Our group at the start of the trail (spot the professional with the walking poles)
Chris and I at the start of the trail
The first day's walking was relatively gentle and although we gained a little altitude, it was only a couple of hours before it was time to stop for lunch. Here we got our first taste of the porters sterling efforts as we'd arrived at the lunch stop to find a dining shelter already pitched with table and chairs inside to make ourselves comfortable around while a delicious hot meal of several courses was brought out to us - we immediately decided we could get used to this!

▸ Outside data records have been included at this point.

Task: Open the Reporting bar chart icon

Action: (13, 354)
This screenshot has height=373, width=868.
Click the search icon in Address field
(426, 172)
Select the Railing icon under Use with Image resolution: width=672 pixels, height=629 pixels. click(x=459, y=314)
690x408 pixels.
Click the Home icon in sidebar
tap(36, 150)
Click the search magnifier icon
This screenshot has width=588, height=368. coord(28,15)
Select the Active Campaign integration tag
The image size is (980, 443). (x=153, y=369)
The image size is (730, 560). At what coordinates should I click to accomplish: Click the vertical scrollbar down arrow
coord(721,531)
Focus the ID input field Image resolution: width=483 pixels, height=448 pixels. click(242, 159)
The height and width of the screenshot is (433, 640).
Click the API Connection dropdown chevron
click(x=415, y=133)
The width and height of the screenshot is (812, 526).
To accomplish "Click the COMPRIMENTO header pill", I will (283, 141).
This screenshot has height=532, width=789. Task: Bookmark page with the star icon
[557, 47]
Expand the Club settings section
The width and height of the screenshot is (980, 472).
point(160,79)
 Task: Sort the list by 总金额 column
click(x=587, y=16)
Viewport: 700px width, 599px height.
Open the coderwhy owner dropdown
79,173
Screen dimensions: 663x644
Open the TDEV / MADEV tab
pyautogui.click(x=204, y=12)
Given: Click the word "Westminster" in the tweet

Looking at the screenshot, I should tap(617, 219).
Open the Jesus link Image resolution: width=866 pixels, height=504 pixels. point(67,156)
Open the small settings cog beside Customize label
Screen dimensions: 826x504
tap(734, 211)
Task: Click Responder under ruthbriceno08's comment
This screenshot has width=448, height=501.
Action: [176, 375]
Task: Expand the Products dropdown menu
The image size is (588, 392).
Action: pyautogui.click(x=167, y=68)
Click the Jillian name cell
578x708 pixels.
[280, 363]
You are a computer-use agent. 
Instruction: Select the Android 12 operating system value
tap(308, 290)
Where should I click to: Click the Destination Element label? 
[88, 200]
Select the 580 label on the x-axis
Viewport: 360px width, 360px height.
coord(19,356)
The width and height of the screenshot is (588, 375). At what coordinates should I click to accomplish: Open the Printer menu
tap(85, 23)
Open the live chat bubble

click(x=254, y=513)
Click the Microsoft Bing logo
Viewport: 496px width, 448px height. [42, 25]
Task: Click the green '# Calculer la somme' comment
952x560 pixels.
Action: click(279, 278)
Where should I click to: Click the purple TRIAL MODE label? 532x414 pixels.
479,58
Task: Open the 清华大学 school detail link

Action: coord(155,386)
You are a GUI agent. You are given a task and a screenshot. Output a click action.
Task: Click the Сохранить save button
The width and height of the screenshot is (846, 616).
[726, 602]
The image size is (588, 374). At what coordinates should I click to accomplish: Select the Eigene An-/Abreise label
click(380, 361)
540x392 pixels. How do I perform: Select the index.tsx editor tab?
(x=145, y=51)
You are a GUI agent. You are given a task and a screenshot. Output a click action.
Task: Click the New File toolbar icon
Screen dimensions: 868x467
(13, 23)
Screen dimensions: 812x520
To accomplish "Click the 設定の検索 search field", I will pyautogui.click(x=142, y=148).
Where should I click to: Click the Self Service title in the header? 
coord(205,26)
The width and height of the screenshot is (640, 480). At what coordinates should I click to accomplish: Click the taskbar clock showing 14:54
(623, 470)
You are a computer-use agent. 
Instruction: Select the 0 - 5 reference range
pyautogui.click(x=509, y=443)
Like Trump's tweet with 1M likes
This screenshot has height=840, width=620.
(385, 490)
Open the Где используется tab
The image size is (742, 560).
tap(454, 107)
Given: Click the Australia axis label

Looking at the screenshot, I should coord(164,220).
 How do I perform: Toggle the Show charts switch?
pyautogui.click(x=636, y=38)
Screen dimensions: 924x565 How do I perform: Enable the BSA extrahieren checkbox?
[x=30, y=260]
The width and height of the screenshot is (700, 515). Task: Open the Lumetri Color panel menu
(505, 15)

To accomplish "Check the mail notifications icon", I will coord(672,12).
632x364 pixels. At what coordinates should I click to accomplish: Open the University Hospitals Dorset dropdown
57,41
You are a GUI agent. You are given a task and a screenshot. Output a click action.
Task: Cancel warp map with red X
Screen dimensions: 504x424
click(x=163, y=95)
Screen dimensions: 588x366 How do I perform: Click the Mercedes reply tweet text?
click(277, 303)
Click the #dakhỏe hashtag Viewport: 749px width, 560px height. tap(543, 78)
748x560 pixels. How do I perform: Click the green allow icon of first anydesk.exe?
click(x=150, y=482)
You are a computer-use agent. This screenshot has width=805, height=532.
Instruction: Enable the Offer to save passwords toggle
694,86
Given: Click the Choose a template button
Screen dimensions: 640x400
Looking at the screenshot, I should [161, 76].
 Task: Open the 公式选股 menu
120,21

It was only another hour or so's walk to our campsite for the evening, but on the way we reached the first of the many Inca sites we would be passing during the trek. Our guide Roxner was always on hand to explain each site as their uses varied between fortresses, lookout points, storage rooms and agricultural sites, as did the extent to which they had or hadn't needed some rebuilding (depending on whether the conquistadores had found them). The fact the trail we would be walking was the main route between the important Inca cities of Cusco and Macchu Picchu meant that there are many Inca ruins along the route, which in their own way, proved to be as interesting as Macchu Picchu itself.


Patallaqta
Chris at Patawasi
On arriving at camp, we were quickly presented with our 5pm snack, aka 'Happy Hour', which included plentiful supplies of coca tea, popcorn and biscuits, which we hungrily wolfed down. No sooner had we finished gorging on popcorn than a huge dinner was brought out for us, which many of us struggled to do justice to given how much we'd eaten not that long before. We quickly realised we wouldn't be going hungry on this trip!  After a few games of cards (which helped to pass most of our evenings on the trail) it was time for bed as we would have an early start the next day.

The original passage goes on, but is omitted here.